You closed your last letter discussing how your actions might be perceived in one fashion or another depending on who is the observer. A fellow inmate might view your actions one way, the parole board another. You need both on your side, yet they might be opposing perspectives. That is a quandary, an essential ethical problem. You obviously recognize this and are attempting to orchestrate the best path to take. What is good, what is bad? That is the human condition, isn’t it? A mine field, indeed. Epictetus, the Stoic philosopher of the first century, had something to say about this:

“As the proposition, ‘Either it is day or it is night,’ is extremely proper for a disjunctive argument, but quite improper in a conjunctive one, so, at a feast, to choose the largest share is very suitable to the bodily appetite, but utterly inconsistent with the social spirit of an entertainment. When you eat with another, then, remember not only the value of those things which are set before you to the body, but the value of that behavior which ought to be observed towards the person who gives the entertainment.”

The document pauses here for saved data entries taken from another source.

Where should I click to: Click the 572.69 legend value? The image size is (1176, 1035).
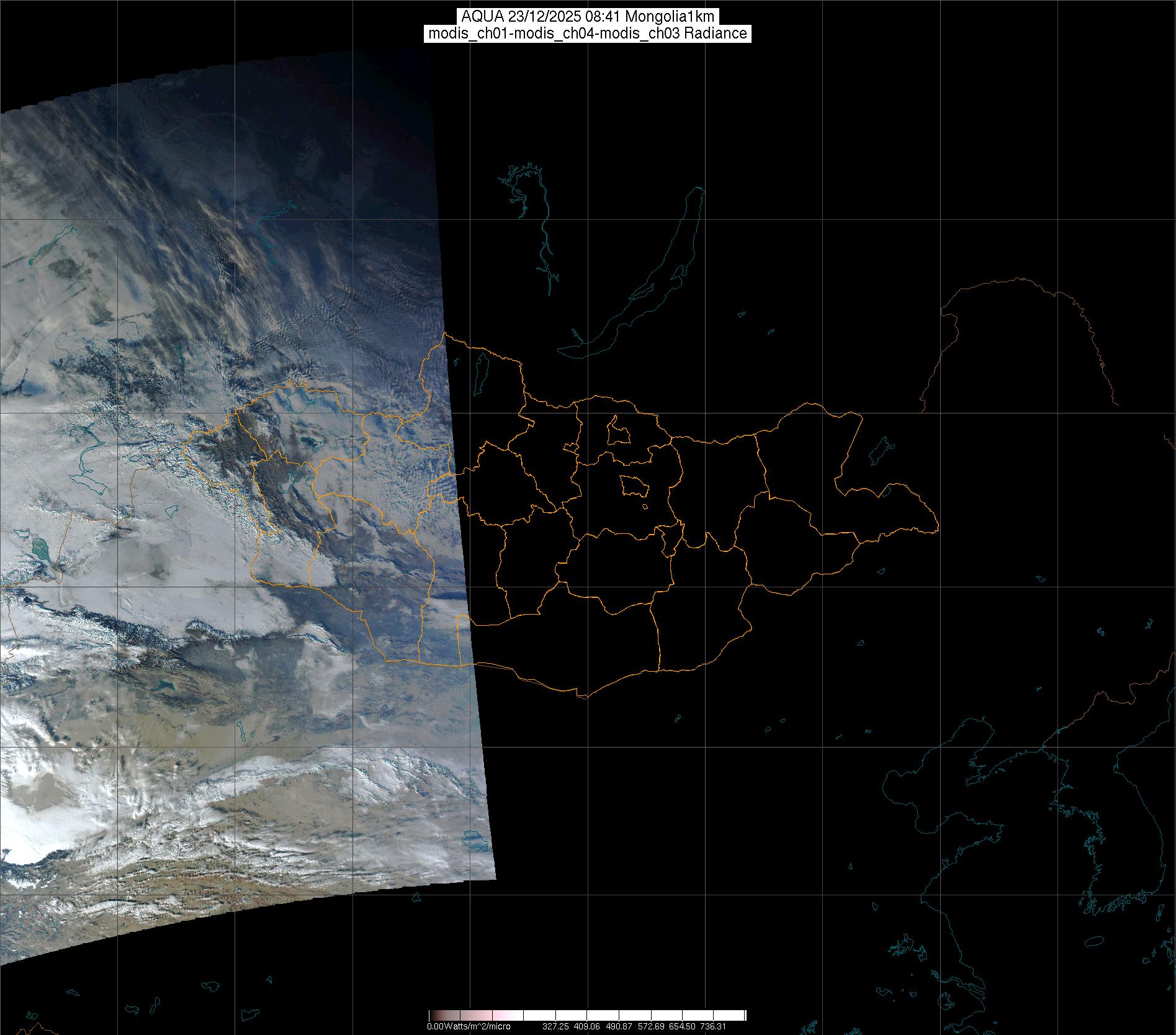click(x=650, y=1026)

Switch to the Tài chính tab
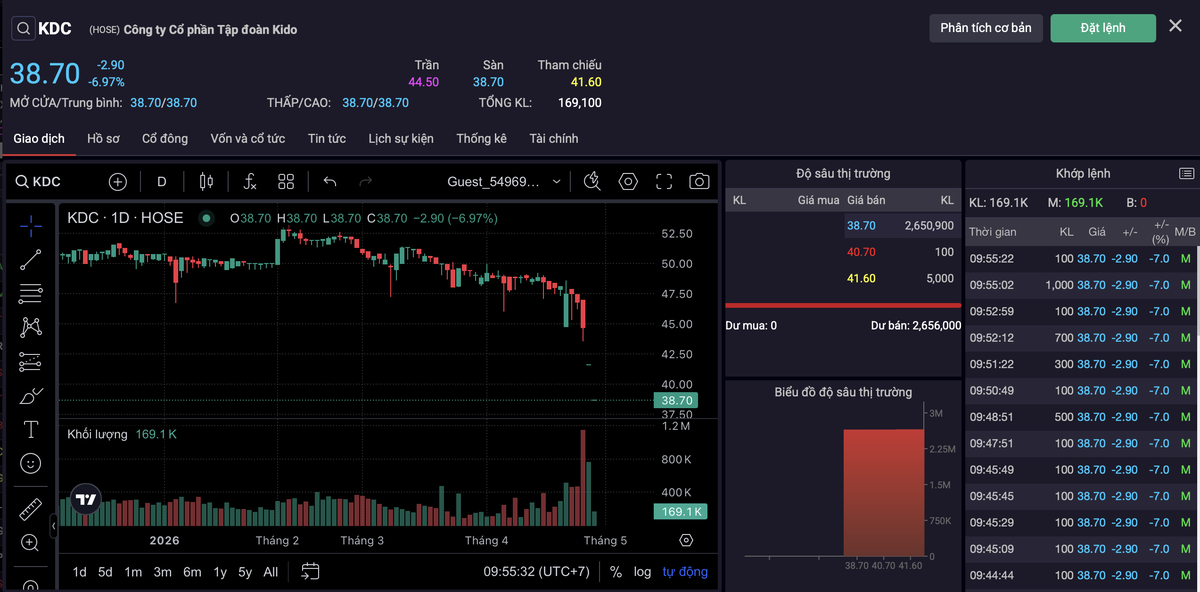point(553,138)
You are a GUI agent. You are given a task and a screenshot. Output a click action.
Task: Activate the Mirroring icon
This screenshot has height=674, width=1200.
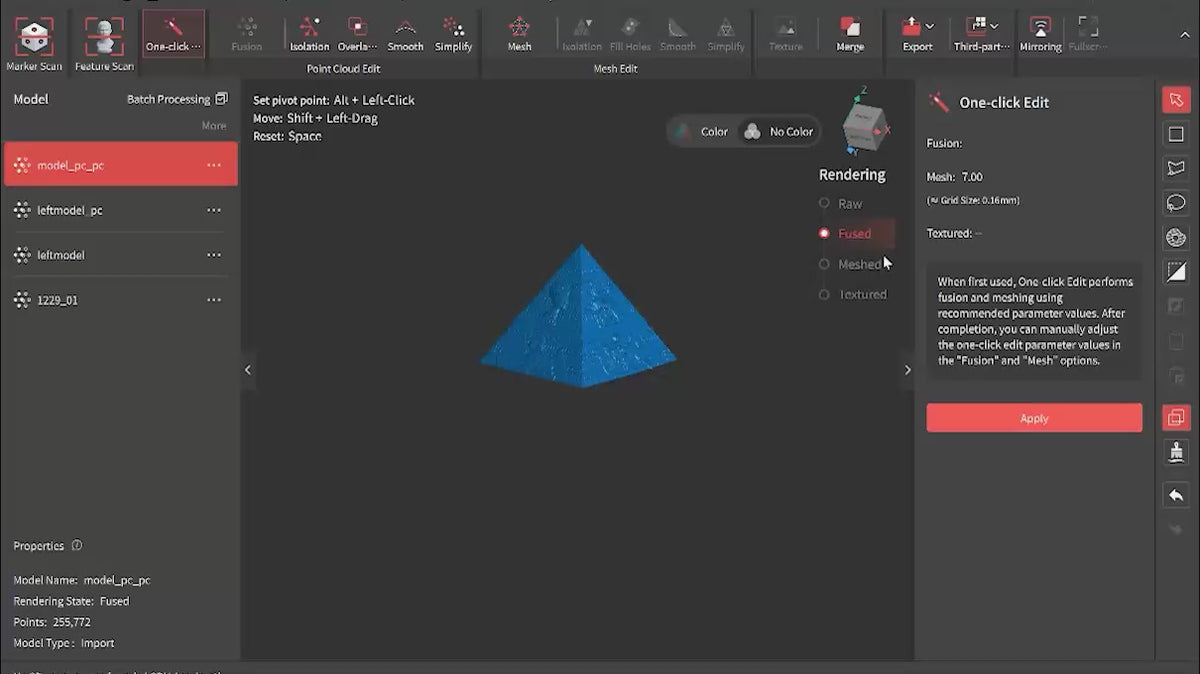pyautogui.click(x=1040, y=34)
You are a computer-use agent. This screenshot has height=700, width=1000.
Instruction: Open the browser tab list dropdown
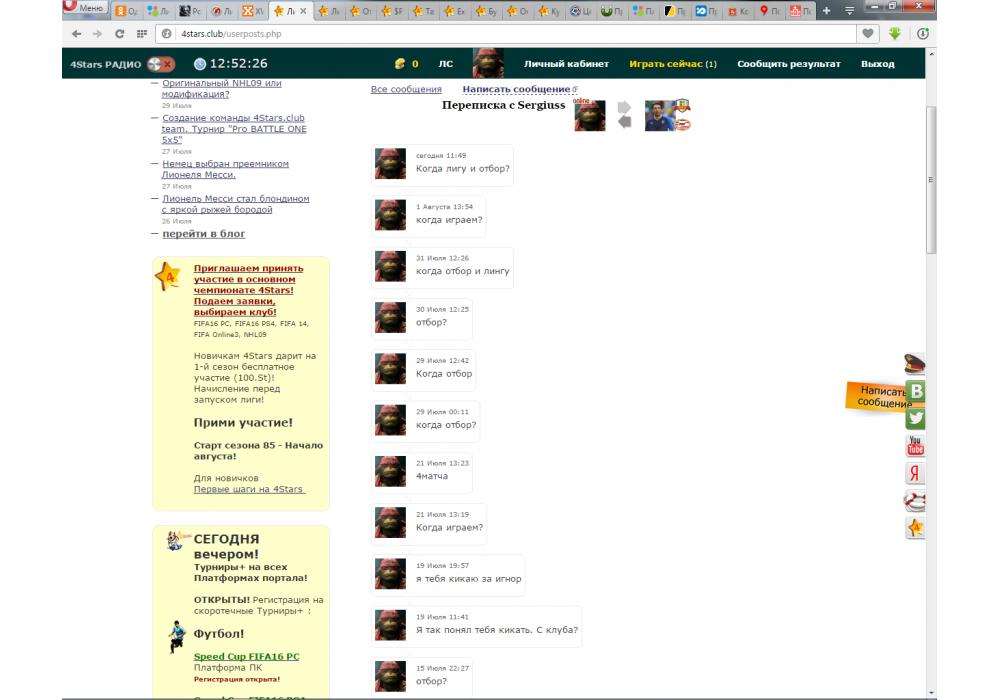tap(849, 11)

Epictetus suggests that concepts like day or night are substantial and not subjective. But there are other things in life that are not so cut and dry. You might desire a large portion at a dinner party—you might think that would be “good” for your appetite—but in fact such a thing would not be good, as there are other things to consider. For example, he suggests that our behavior should be evaluated as to how it effects those around us, in this case, specifically the host at the dinner part. This, I think, falls under your heading of “doing good.” That is, making your best effort and using good judgement in order to best contribute to your immediate social situation. But even that can trip you up. Several years ago my cousin in California was dying of cancer. She sought me out after many years, decades even, of no communication between us. We were not on bad terms, we’d just gone our different ways. For a year I flew back and forth, Maryland to California, to help and attend to her. I was there on the day she died and I believe I brought her comfort. All that was to the good, right? But if we zoom out and take into consideration the particulates released at 30,000 feet and how air travel contributes to global climate instability, one might say that no, it wasn’t good. Thinking beyond the immediate social situation, my flying back and forth was quite problematic in that I was contributing to the demise of the climate in a radical way. So much depends on our perspective. Again, we must try to do the right thing but can never be assured of the consequences. As a rule of thumb, however, the longer the view the better the likely outcome.

I so enjoy getting your letters and really appreciate that you take the time in your schedule to write and send them. We have covered a lot of ground over the last year, ground I would probably not have traveled without your companionship. Thank you for that.


And so my letter to a young inmate came to a close.

This is a long post and if you’ve made it this far I applaud you for your endurance. Thanks for reading, stay safe, do good work, as best you can determine, and be kind most of all.